It would be not only a lengthy but a quite useless task to attempt to deal with all the compositions of the thirteenth century, windows and basreliefs, which illustrate different parts of the Bible, and it is sufficient for our purpose to note that certain touching and popular subjects, such as the history of Joseph, recur the most frequently.1 All these compositions devoted to the Old Testament are told in the direct style of a simple story.
Had mediæval artists confined themselves to historical cycles there would be no reason to dwell on them further, but there was in the thirteenth century another and infinitely more curious reading of the Old Testament. The artists preferred for the most part to adhere to the spirit rather than to the letter. To them the Old Testament seemed a vast figure of the New. Following the guidance of the doctors, they chose out a number of Old Testament scenes and placed them in juxtaposition with scenes from the Gospel in order to impress on men a sense of the deep underlying harmony. While the windows in the Sainte-Chapelle tell a simple story, those at Chartres and Bourges show forth a mystery.

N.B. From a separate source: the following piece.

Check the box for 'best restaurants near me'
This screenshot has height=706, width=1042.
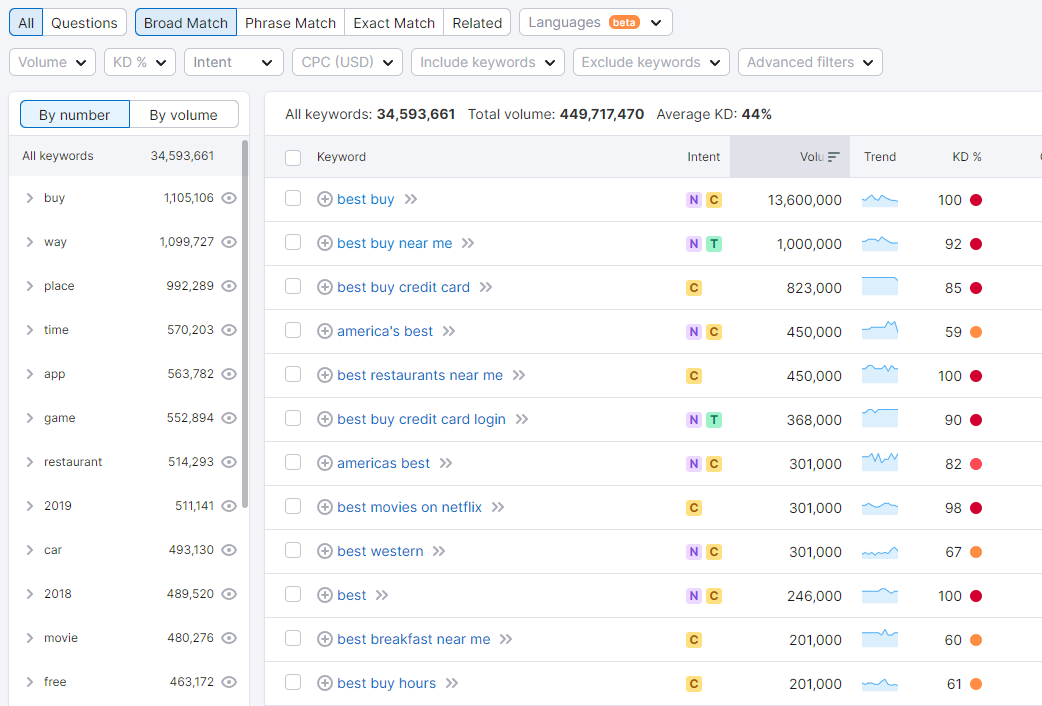click(293, 375)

Such a method of interpretation was entirely orthodox. But since the Council of Trent the Church has chosen to attach herself to the literal meaning of the Old Testament, leaving the symbolic method in the background. And so it has come about that the exegesis based on symbolism of which the Fathers made constant if not exclusive use, is to-day generally ignored. For this reason it seems useful briefly to set forth a body of doctrine which so often found expression in art.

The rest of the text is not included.